FG: Writing the script wasn’t difficult only because I wrote it in French and then had it translated into Mandarin. I’m not fluent in Chinese, but my Chinese is good enough to have daily conversations with the actors. Of course, when something got more difficult to explain I had an assistant to help me.
EI: Both of your feature films have brought together mixed casts of Chinese and foreign actors. In your experience, are there any fundamental differences in the way in which Chinese and foreign actors approach their job and does this affect how you work as a director?
FG: In France, we have the tradition of doing rehearsals with the actors before shooting. In China, people don’t always do rehearsals. Instead, actors often work independently and then propose something on set.

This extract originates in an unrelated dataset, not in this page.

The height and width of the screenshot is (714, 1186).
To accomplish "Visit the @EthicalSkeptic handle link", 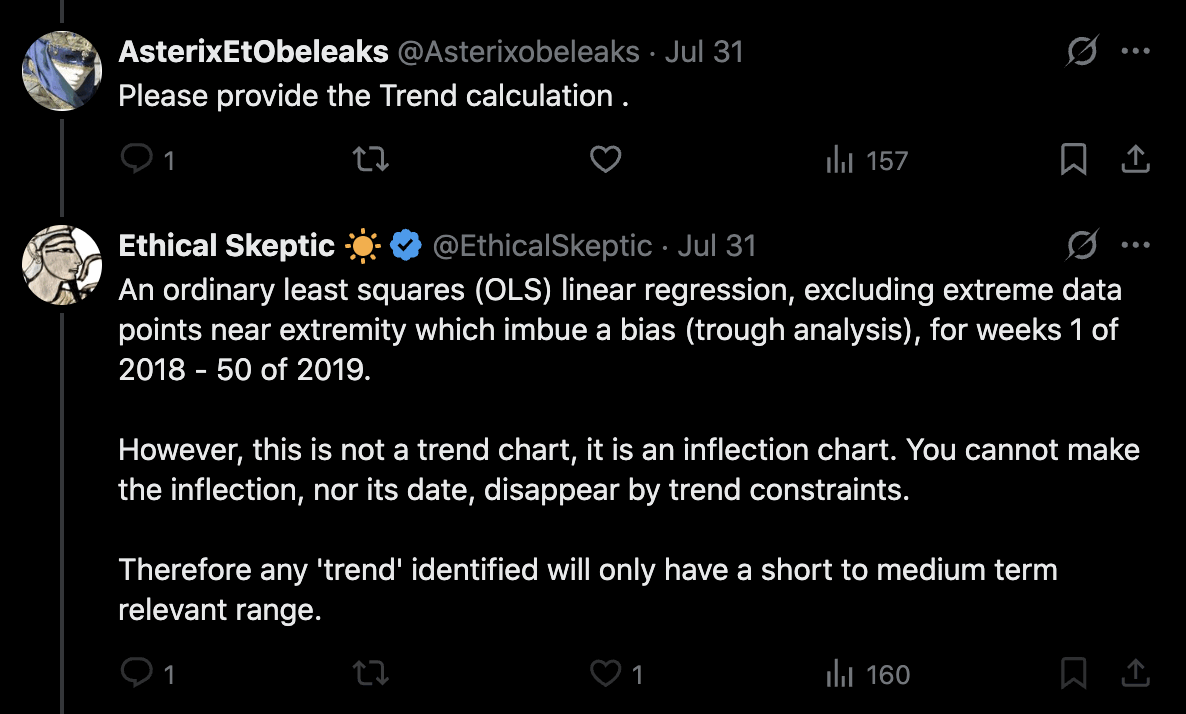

On this film, I was lucky to work with a group of experienced actors who proposed some wonderful variations of acting.
EI: Was there a particular scene or moment in the film that was the most gratifying or rewarding to see once it finally came together in the end?
FG: The final mahjong scene is personally the most exciting part for me. It brings out the tension and the suspense that I imagined when I was writing the script. Of course, much of this is thanks to my wonderful actors—James Alofs, Tan Zhuo and Ge Zhaomei—who totally understood the importance and the issues of the scene.
"On this film, I was lucky to work with a group of experienced actors who proposed some wonderful variations of acting."
EI: The film recently premiered in the US at the Asian Film Festival of Dallas. How was that experience and what was the audience response to the film like?
FG: The audience reaction in the US was really good. People were really surprised by the performances of the actors, especially Tan Zhuo—who plays two different characters—and James Alofs—who was able to switch from being a regular guy to being a crazy one.
EI: Have you had the opportunity do any private screenings for a Chinese audience and, if so, how has their response compare with that of the foreign audience?
FG: We did a private screening in Beijing and the reaction was really enthusiastic. Some people were surprised about the extent to which a film made by a foreigner could reveal so much about Chinese culture. That was the best compliment I could have got.
EI: Now that the film has made its debut overseas, what plans do you have to distribute or screen it here in China?
FG: We are currently in discussions with a distribution company. Hopefully the theatrical release in China will take place this winter.
EI: What do you hope audiences take away from seeing the film?
FG: I’d like to give Chinese audiences a different impression of foreigners living in China by avoiding the usual clichés. Hopefully, it can help everyone to get to understand each other better.
EI: Finally, what do you have planned for your next project?
FG: I’m currently working on a script for an action movie that will also be shot in China for Chinese audiences.